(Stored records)
- - - - - - -

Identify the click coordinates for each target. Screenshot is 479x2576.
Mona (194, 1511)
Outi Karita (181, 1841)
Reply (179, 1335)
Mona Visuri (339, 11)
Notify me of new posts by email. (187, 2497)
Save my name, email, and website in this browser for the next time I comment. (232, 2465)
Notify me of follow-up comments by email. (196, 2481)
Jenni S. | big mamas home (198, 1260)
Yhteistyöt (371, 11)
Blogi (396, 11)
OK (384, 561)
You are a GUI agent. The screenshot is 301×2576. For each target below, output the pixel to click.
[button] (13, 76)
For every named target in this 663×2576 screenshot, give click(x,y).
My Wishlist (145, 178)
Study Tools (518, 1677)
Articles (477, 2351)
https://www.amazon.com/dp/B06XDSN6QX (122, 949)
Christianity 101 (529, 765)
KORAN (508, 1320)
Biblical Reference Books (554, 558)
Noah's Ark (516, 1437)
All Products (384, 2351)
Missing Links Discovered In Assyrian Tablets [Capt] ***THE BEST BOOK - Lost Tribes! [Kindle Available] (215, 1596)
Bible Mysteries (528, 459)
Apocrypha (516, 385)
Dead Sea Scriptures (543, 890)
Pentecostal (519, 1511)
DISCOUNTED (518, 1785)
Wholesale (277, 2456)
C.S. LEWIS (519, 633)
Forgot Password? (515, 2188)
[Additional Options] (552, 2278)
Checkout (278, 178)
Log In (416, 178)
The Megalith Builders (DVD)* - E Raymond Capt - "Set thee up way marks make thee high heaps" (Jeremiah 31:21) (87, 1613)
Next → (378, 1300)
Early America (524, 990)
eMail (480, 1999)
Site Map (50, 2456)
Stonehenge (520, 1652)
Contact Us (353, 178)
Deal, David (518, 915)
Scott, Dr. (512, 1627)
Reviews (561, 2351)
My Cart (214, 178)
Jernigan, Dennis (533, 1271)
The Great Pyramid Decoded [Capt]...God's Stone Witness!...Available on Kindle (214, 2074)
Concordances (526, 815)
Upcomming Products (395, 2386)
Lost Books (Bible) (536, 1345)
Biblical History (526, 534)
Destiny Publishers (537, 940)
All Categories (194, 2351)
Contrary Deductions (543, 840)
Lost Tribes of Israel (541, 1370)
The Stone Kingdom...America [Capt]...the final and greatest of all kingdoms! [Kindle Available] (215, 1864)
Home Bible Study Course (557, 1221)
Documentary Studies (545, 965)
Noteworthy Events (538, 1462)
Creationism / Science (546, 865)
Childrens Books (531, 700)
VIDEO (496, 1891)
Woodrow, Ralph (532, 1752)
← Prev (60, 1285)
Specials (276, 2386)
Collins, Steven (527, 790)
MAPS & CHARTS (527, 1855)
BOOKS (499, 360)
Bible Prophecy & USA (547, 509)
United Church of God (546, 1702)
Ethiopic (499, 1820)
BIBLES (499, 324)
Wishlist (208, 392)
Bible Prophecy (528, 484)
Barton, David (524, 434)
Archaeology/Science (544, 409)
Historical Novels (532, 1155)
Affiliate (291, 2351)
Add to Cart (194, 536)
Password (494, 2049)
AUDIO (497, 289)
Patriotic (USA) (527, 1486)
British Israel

- - - - - - -

__WHAT THE TASK ASKS__. Begin with the line that contains "Documentary Studies (545, 965)" and set down each line exactly until the records above end, including the final line.

__PROBLEM SOLUTION__.
Documentary Studies (545, 965)
Noteworthy Events (538, 1462)
Creationism / Science (546, 865)
Childrens Books (531, 700)
VIDEO (496, 1891)
Woodrow, Ralph (532, 1752)
← Prev (60, 1285)
Specials (276, 2386)
Collins, Steven (527, 790)
MAPS & CHARTS (527, 1855)
BOOKS (499, 360)
Bible Prophecy & USA (547, 509)
United Church of God (546, 1702)
Ethiopic (499, 1820)
BIBLES (499, 324)
Wishlist (208, 392)
Bible Prophecy (528, 484)
Barton, David (524, 434)
Archaeology/Science (544, 409)
Historical Novels (532, 1155)
Affiliate (291, 2351)
Add to Cart (194, 536)
Password (494, 2049)
AUDIO (497, 289)
Patriotic (USA) (527, 1486)
British Israel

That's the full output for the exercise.